Terhadap objek sita, melalui sistem sita aset berbasis nilai (value-based confiscation system), penuntut umum hanya perlu membuktikan 3 (tiga) hal, antara lain: Pertama, nilai keuntungan yang diperoleh dan/atau instrumen yang digunakan untuk tindak pidana. Kedua, hubungan kepemilikan antara subjek sita dengan aset yang dapat menggantikan (substitute asset) yang akan dijadikan objek sita. Hubungan ini dapat meliputi hubungan kepemilikan, baik murni milik subjek sita maupun bercampur dengan kepemilikan pihak lain.

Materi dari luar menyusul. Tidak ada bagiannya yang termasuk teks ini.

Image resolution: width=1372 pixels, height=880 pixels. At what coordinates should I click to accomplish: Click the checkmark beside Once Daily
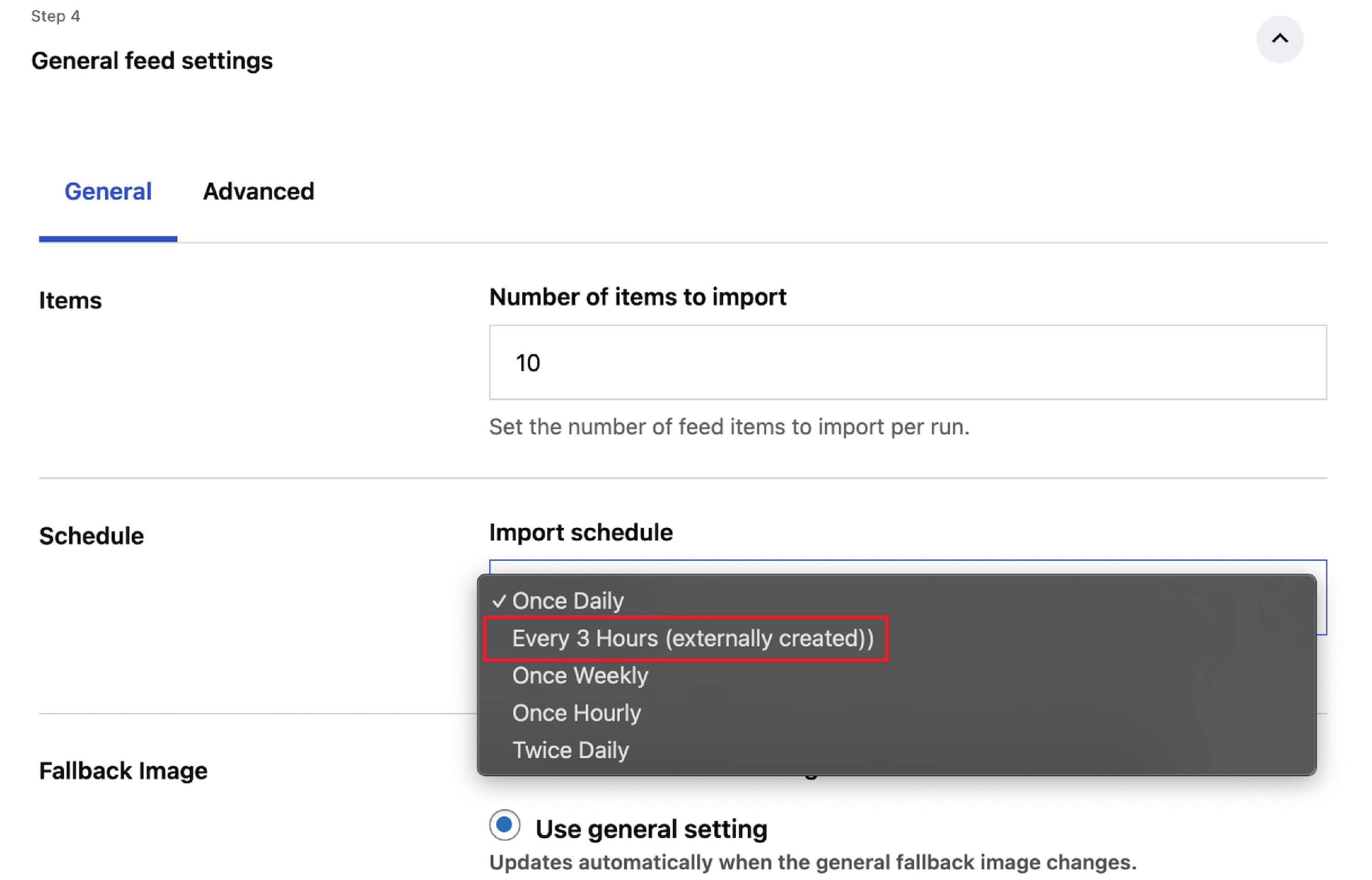498,601
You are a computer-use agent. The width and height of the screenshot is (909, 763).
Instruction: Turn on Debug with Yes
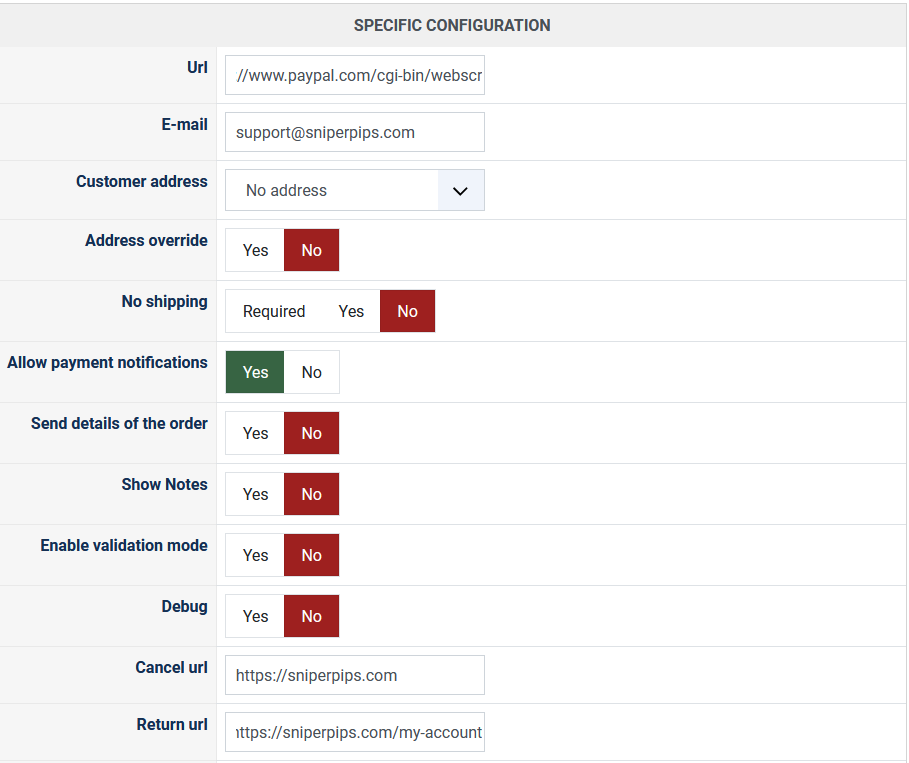point(255,616)
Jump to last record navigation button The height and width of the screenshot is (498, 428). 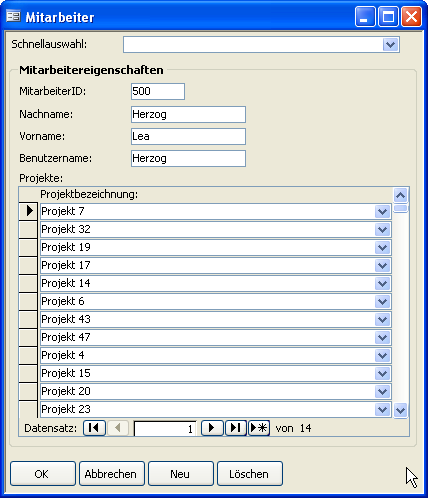[236, 428]
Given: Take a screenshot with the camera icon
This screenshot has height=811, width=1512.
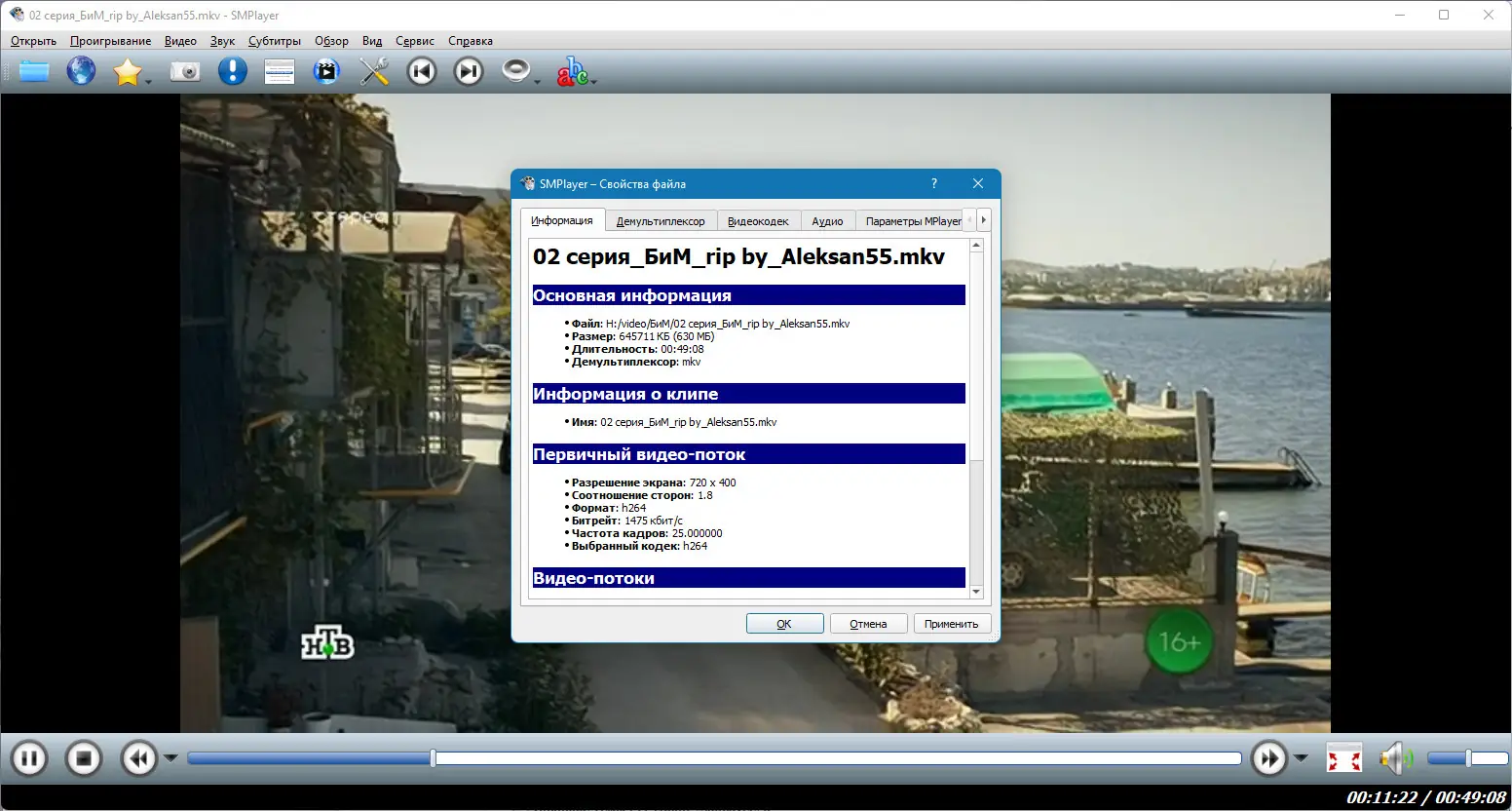Looking at the screenshot, I should [x=185, y=70].
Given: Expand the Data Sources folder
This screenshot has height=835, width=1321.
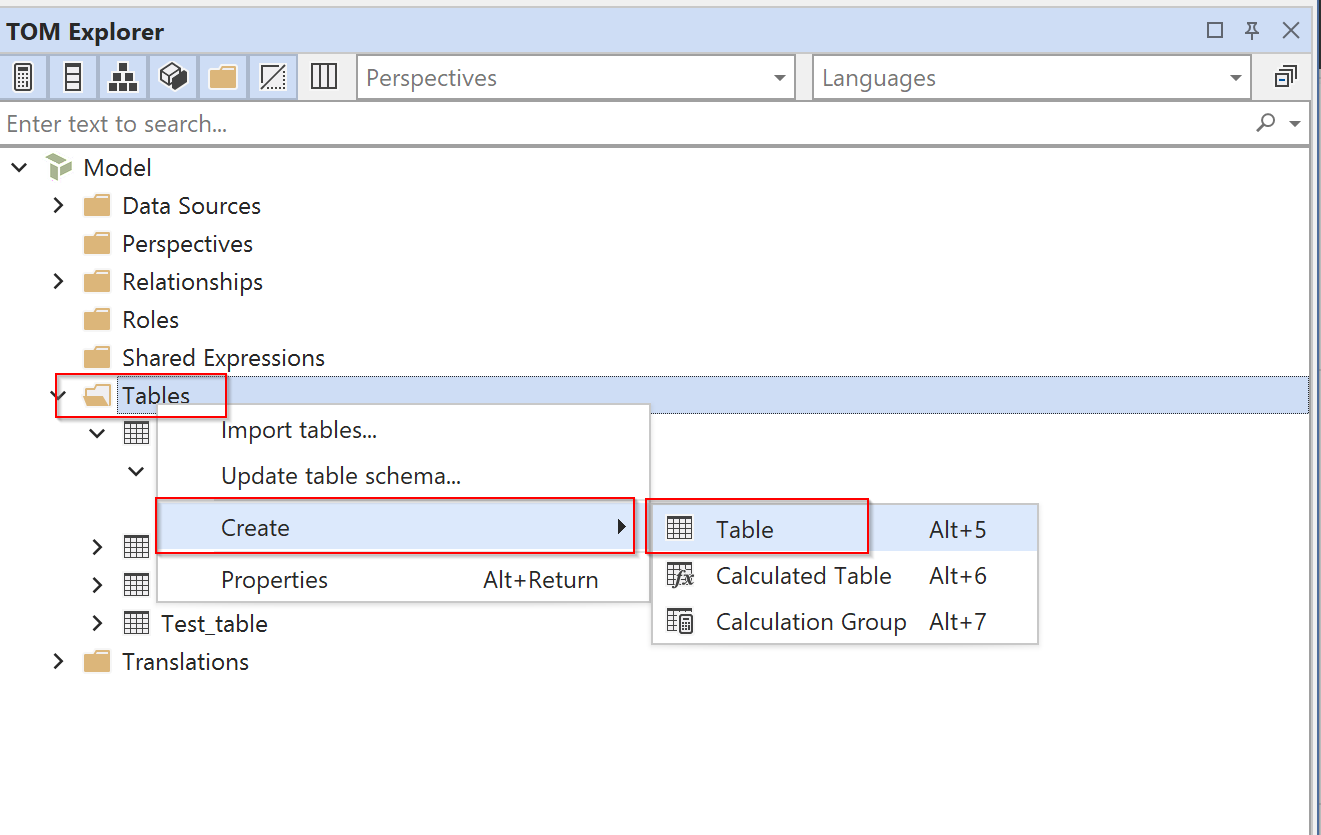Looking at the screenshot, I should 59,205.
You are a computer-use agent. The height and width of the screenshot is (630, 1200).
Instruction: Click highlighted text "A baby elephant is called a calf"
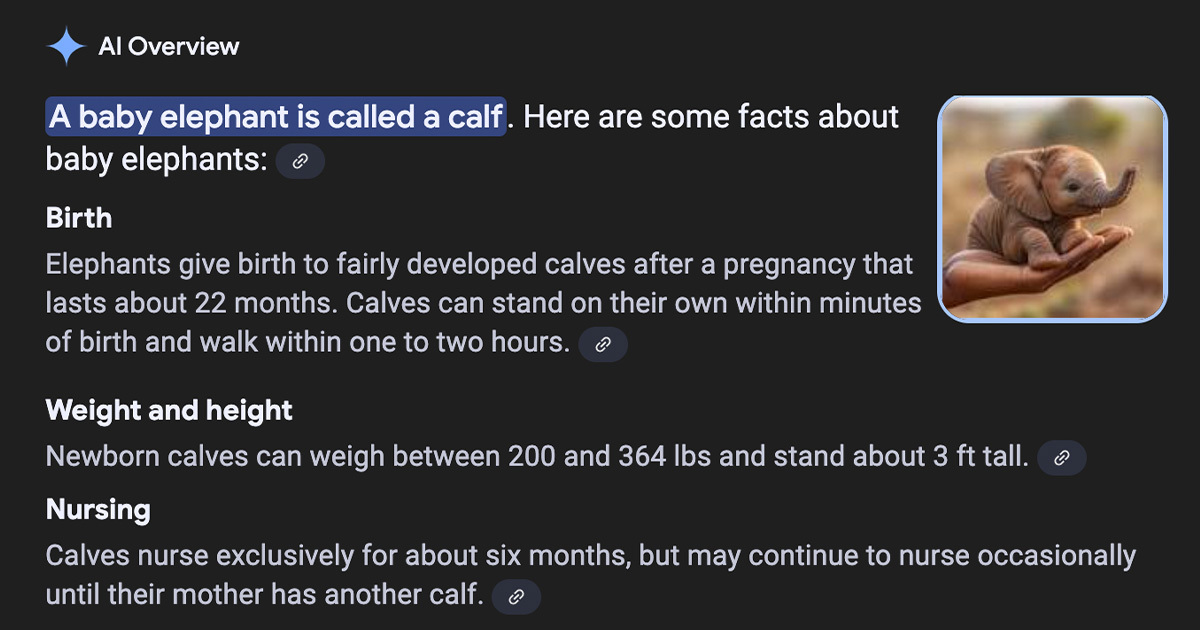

Ketiga, membuktikan nilai aset yang dapat menggantikan (substitute asset) sehingga dapat memenuhi setara dengan nilai hasil tindak pidana, termasuk nilai keuntungan atau manfaat, dan/atau nilai dari instrument (alat/sarana) yang digunakan untuk tindak pidana.23 Hal tersebut tentu lebih menguntungkan bagi penuntut umum apabila dibandingkan dengan sistem sita aset berbasis properti (property-based sytem) sebagaimana yang saat ini diformulasikan dalam UU PTPK dan PERMA 13/2016 yang memberikan limitasi bagi penuntut umum dalam melakukan perampasan terhadap objek sita guna menutupi pembayaran denda oleh korporasi.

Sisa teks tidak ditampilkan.